- Title card
- Directed by: Gokula Krishnan
- Screenplay by: Gokula Krishnan
- Story by: T. R. Sekhar
- Produced by: Rajamanickam
- Starring: Suresh Revathi
- Cinematography: B. S. Basavaraj
- Edited by: T. R. Sekhar
- Music by: Ilaiyaraaja
- Production company: Naveena Films
- Release date: 14 March 1986;
- Country: India
- Language: Tamil

= Maragatha Veenai (film) =

Maragatha Veenai is a 1986 Indian Tamil-language film directed by Gokula Krishnan, starring Suresh and Revathi. It was released on 14 March 1986.

== Plot ==

Kokila is abandoned as a child and taken in by Carnatic musician who is impressed with her natural singing skills. He and his wife raise her as their own. When her father falls ill, Kokila becomes the sole earner in her family and is forced to go to work. Kokila starts as the new music teacher at a school in a small village. Kannan is the drill master at the same school and is rude to Kokila from their first meeting. Their relationship deteriorates until an injury causes Kannan to repent and apologize for his behavior. The two soon fall in love and Kannan's mother approves of their marriage. Kokila is called back home suddenly and told that her parents have arranged her marriage with Dr. Chandrasekar, the man that saved her father's life. Unable to say no to the people that took her in, she agrees to marry him and breaks things off with Kannan.
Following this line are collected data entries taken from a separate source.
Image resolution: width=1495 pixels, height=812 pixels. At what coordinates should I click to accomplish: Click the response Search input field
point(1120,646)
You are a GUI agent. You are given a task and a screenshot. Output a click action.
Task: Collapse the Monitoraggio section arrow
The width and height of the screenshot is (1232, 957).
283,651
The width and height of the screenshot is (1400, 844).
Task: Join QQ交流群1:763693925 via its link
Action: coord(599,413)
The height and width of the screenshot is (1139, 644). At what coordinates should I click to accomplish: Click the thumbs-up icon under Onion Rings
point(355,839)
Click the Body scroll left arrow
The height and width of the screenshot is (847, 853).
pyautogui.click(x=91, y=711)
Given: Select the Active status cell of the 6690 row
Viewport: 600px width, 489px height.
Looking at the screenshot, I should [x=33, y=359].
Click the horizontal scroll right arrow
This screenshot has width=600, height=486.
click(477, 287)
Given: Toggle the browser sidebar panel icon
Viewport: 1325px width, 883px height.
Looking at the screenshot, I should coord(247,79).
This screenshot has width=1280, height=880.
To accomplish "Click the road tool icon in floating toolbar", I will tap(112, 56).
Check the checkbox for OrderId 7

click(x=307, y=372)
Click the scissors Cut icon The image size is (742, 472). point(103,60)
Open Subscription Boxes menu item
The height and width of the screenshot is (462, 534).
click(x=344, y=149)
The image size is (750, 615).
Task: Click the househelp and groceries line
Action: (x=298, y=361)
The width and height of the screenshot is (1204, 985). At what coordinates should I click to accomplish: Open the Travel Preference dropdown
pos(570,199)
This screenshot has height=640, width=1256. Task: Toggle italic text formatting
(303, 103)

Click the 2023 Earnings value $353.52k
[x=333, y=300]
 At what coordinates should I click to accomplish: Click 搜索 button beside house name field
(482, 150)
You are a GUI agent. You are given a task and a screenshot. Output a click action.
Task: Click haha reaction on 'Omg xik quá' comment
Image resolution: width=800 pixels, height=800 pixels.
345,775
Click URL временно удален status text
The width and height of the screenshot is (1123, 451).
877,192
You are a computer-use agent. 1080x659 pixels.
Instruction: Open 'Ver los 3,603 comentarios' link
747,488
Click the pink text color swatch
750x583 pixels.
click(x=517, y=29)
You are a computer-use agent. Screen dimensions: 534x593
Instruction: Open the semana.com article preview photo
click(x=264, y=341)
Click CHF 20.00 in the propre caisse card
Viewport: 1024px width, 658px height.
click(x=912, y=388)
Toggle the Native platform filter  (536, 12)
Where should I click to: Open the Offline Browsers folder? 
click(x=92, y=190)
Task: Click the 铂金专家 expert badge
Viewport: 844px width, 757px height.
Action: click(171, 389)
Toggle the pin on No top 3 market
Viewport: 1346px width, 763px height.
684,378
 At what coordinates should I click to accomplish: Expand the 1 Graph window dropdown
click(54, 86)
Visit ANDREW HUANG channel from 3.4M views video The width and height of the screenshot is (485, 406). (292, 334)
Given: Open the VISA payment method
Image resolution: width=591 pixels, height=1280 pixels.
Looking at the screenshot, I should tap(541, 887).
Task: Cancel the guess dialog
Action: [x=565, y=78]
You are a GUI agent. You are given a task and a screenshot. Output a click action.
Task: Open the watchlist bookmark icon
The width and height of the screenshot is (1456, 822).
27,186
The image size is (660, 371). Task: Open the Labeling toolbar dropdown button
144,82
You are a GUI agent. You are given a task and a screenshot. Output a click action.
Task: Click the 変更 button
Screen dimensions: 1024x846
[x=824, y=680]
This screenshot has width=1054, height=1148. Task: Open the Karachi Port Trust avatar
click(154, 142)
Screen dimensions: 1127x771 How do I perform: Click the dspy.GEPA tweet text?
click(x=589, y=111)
Things come to a head when Kannan is forced into a marriage by his family and Chandrasekar learns the truth.

==Production==
The film's story was written by T. R. Sekhar who also worked as the film's editor. The song "Maragatha Veenai" was picturised at Monkey Falls at Anaimalai hills.

== Soundtrack ==
The soundtrack was composed by Ilaiyaraaja.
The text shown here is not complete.